Piny

HIP. a pussy point of view.
Estreia
DDD – Festival Dias da Dança 2019

Maio

10 Sex 15.00h & 11 Sáb 15.00h


RIVOLI Sala de Ensaios

5.00€ • 1.00h • >16  

bilhetes

Conceito, coreografia e interpretação Anaísa Lopes a.k.a Piny
Sonoplastia Pedro Coquenão a.k.a. Batida
Design de iluminação Carolina Caramelo
Figurinos Veronique Divine e Piny
Olhar externo Cristina Planas Leitão e Marco da Silva Ferreira
Pesquisa de dança com Blaya, Louise L’Amour, Catarina Branco, Stella Capapelo, Carina Russo, Ariane Magri
Residências Teatro Municipal do Porto, O Espaço do Tempo, Estúdio Victor Cordon
Coprodução Teatro Municipal do Porto

A carne, a estrutura, a massa, o contentor. Grito. 
Questiona-se a hipersexualização do movimento e a obsessão com a forma, o que é tolerado, o que é deturpado, o que é proibido, o que é exibido. Nos círculos, acentuações, vibrações, tremores. Procura-se o que nos dizem as letras de músicas pop, rap, r&b, funk sem nunca as ouvirmos realmente, mascaradas no ritmo com que abanamos o corpo. Descontextualiza-se. Do privado e do público, do ritual, de antes e de hoje, tudo sem geografia definida, a não ser a do corpo. Em todos, o feminino e masculino de ser mulher num espaço social e político de poder e vulnerabilidade, na reivindicação de liberdade, diversão, prazer e dor. A reclamação do espaço do corpo, através de uma extrema exposição e competição, ou a castração e hiper-proteção do mesmo. O medo do ataque deixando o corpo à frente na luta. Pode ser um manifesto.
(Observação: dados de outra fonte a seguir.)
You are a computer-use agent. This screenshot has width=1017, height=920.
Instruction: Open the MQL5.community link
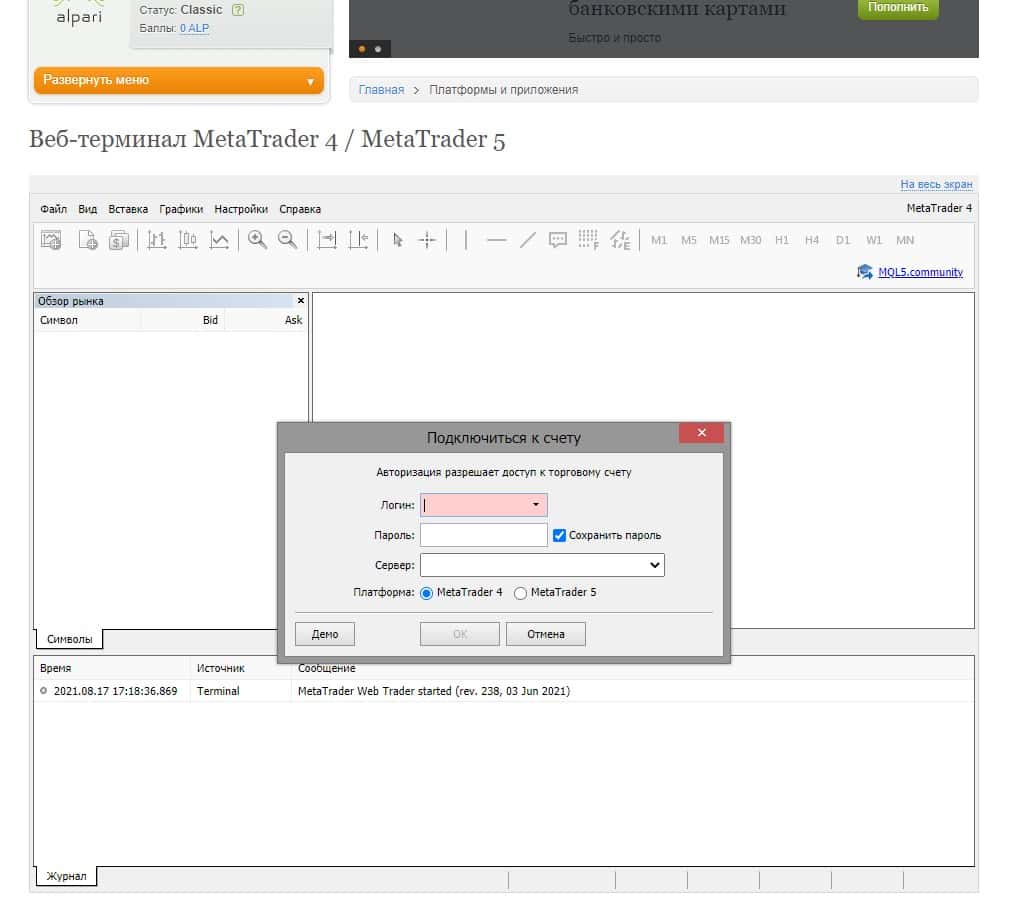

Anaísa Lopes a.k.a. Piny, nasceu em Lisboa em 1981. Terminou o Curso de Arquitectura em Lisboa em 2007 e de seguida a Pós-Graduação em Cenografia. Iniciou aulas de Danças do Médio Oriente em 1999 e em 2003 muda o foco para a cultura Hip Hop e forma a crew Butterliesoulfow. Em 2012 termina a Licenciatura em Dança na ESD e forma a Companhia Orchidaceae Urban Tribal - Breakdance, House, Waacking, Vogue e Tribal Fusion Belly Dance. Apresentou a sua primeira criação “Corpo (i)lógico”, no Festival de Criadores Emergentes em 2011. Coreografou a peça “Periférico” de Vhils, para a BoCA Bienal (2017). Como intérprete trabalhou com Kwenda Lima, Filipa Francisco, Tiago Guedes, Victor Hugo Pontes, Ricardo Ambrózio, Tânia Carvalho, Marco da Silva Ferreira, Raquel Castro e Cristina Planas Leitão.